─── Data for analysis ───
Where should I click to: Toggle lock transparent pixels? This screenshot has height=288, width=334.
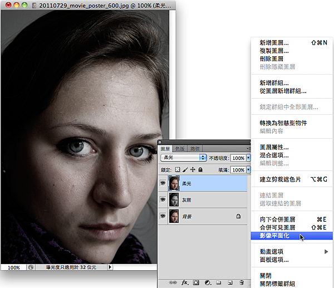click(x=178, y=169)
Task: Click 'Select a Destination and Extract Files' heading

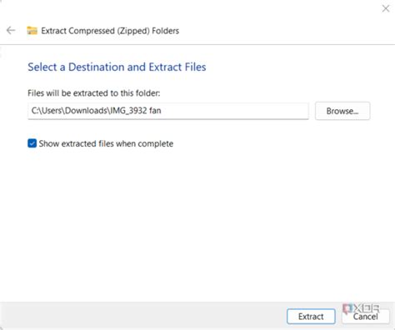Action: (117, 67)
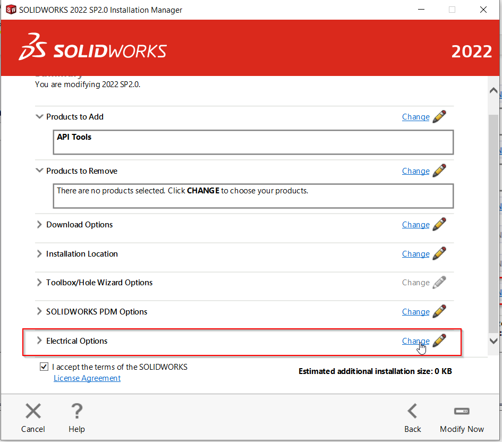Click the pencil icon for Installation Location
Image resolution: width=502 pixels, height=442 pixels.
439,254
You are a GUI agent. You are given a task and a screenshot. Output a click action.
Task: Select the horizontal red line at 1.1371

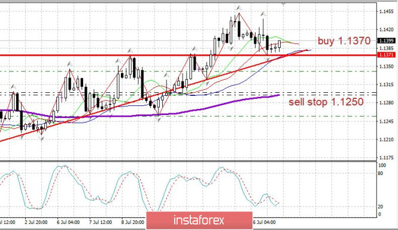pyautogui.click(x=188, y=55)
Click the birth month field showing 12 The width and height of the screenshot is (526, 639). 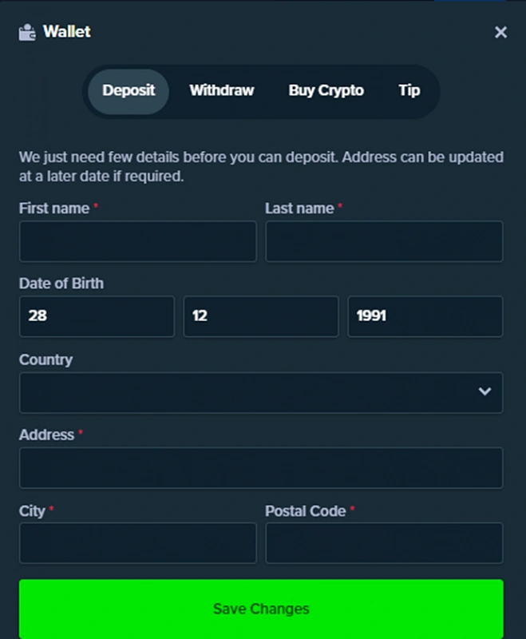click(x=262, y=316)
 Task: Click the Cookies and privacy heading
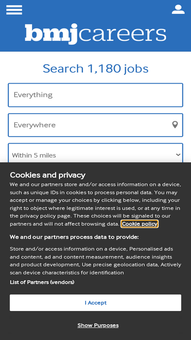(x=48, y=175)
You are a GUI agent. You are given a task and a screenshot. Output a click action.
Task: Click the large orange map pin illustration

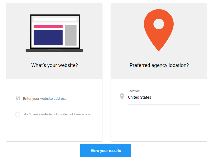tap(159, 30)
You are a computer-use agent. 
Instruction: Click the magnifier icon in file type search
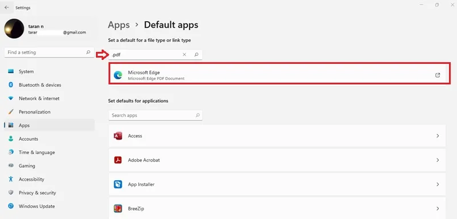(197, 54)
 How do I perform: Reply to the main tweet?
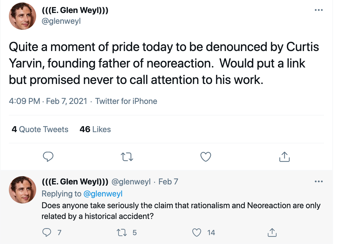coord(48,157)
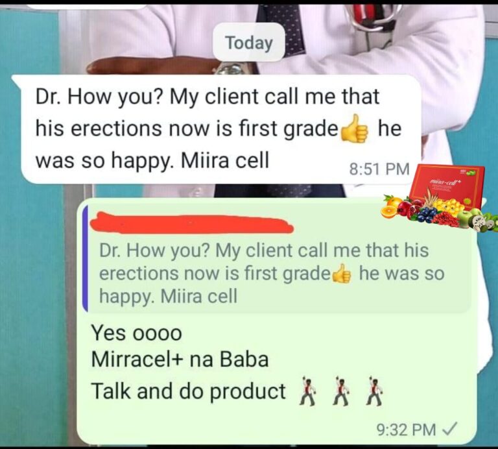This screenshot has height=449, width=498.
Task: Click the Today date chip
Action: pyautogui.click(x=249, y=42)
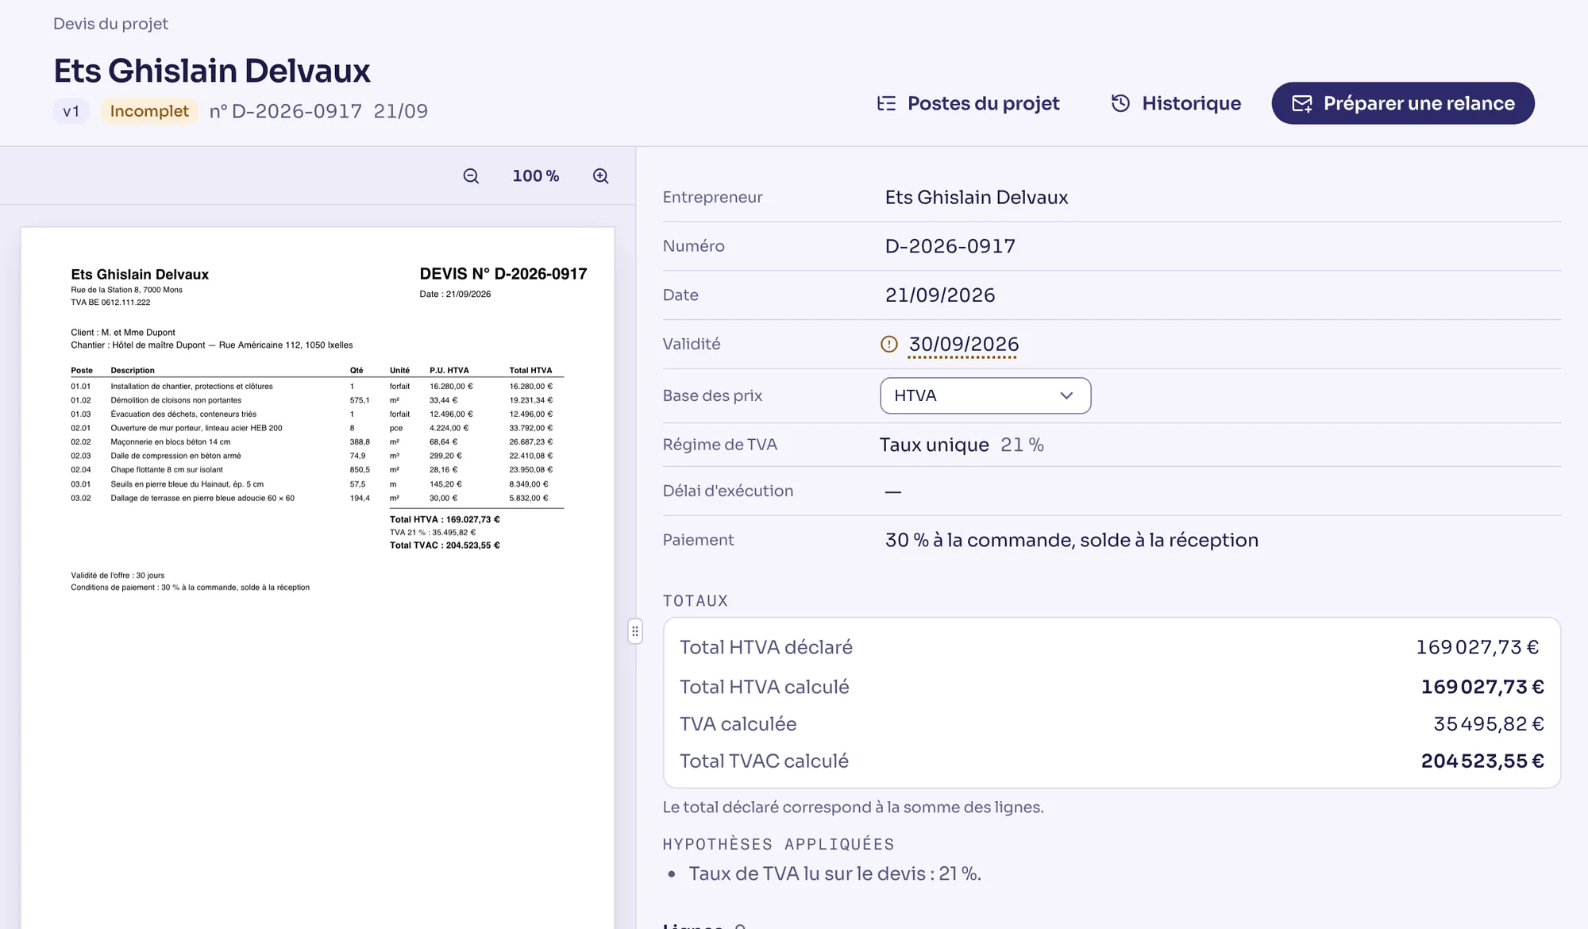Click the Incomplet status badge

point(149,111)
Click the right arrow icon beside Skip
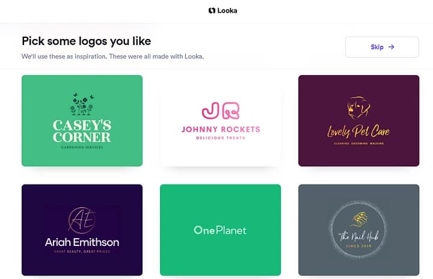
───
_What you need to do:_ Leaving every picture out, write out exactly the lines from the one that holds "Task: Click the large" through the end of the listing, both included.

_Solution for this task:_
Task: Click the large orange map pin illustration

tap(159, 30)
You are a computer-use agent. 
Instruction: Click the magnifier icon in file type search
(197, 54)
 How do I perform: Reply to the main tweet?
coord(48,157)
This screenshot has height=449, width=498.
Task: Click the Today date chip
Action: pyautogui.click(x=249, y=42)
Click the Incomplet status badge

point(149,111)
Click the right arrow icon beside Skip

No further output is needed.